Hi,
On 2022-08-03 14:23:34 +0000, PG Bug reporting form wrote:
> I think some process may have loaded btree metapage (page 0) into shared
> buffers prior the end of _bt_load. In this case, the error is reproduced
> (14.4, 14 STABLE, HEAD):
>
> create extension pageinspect;
> create table test as select generate_series(1,1e4) as id;
> create index test_id_idx on test(id);
> # prepare gdb for this backend with breakpoint on _bt_uppershutdown
> reindex index concurrently test_id_idx ;
Worth noting that this doesn't even require reindex concurrently, it's also an
issue for CIC.
The problem basically is that once the first non-meta page from the btree is
written (e.g. _bt_blwritepage() calling smgrextend()), concurrent sessions can
read in the metapage (and potentially other pages that are also zero filled)

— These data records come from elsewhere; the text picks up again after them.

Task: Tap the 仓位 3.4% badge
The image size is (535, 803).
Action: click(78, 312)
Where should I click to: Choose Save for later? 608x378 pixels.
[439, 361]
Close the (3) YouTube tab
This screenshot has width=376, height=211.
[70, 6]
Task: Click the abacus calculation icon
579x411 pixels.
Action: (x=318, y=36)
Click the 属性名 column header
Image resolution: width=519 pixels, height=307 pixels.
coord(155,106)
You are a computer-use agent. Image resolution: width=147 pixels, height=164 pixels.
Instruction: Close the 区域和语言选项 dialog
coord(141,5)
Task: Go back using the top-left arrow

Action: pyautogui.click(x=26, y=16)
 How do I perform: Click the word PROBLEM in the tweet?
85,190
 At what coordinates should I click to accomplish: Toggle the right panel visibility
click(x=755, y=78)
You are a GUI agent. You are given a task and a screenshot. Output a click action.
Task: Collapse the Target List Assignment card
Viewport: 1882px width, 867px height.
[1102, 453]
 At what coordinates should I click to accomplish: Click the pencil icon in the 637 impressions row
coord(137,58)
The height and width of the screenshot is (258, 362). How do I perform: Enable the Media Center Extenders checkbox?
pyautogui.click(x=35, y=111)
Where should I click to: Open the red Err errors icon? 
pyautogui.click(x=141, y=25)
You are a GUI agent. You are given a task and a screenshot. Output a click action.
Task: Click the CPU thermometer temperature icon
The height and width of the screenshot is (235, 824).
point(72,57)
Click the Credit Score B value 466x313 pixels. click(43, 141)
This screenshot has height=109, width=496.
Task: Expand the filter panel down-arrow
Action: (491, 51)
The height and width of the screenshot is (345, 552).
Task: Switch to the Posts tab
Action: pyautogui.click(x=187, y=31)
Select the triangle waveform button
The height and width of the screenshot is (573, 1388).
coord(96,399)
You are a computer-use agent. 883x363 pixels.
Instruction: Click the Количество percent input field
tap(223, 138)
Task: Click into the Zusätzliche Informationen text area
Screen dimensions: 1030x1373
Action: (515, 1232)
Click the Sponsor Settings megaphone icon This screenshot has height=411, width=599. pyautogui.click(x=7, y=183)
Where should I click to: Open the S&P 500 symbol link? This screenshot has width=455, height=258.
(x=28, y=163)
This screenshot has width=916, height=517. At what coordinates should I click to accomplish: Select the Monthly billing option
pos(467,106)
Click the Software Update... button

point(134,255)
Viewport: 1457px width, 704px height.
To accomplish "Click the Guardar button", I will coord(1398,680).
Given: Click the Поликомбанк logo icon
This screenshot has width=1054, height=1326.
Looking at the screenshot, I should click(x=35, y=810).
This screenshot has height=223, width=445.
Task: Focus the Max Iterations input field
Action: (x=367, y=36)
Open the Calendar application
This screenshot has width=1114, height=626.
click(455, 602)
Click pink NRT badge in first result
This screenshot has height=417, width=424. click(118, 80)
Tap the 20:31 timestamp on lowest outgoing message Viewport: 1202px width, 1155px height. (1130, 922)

into shared_buffers. at the end of _bt_uppershutdown() we'll write the
metapage to disk, bypassing shared buffers. And boom, the all-zeroes version
read into memory earlier is suddenly out of date.
The easiest fix is likely to force all buffers to be forgotten at the end of
index_concurrently_build() or such. I don't immediately see a nicer way to fix
this, we can't just lock the new index relation exclusively.
We could of course also stop bypassing s_b for CIC/RIC, but that seems mighty
invasive for a bugfix.
Greetings,
Andres Freund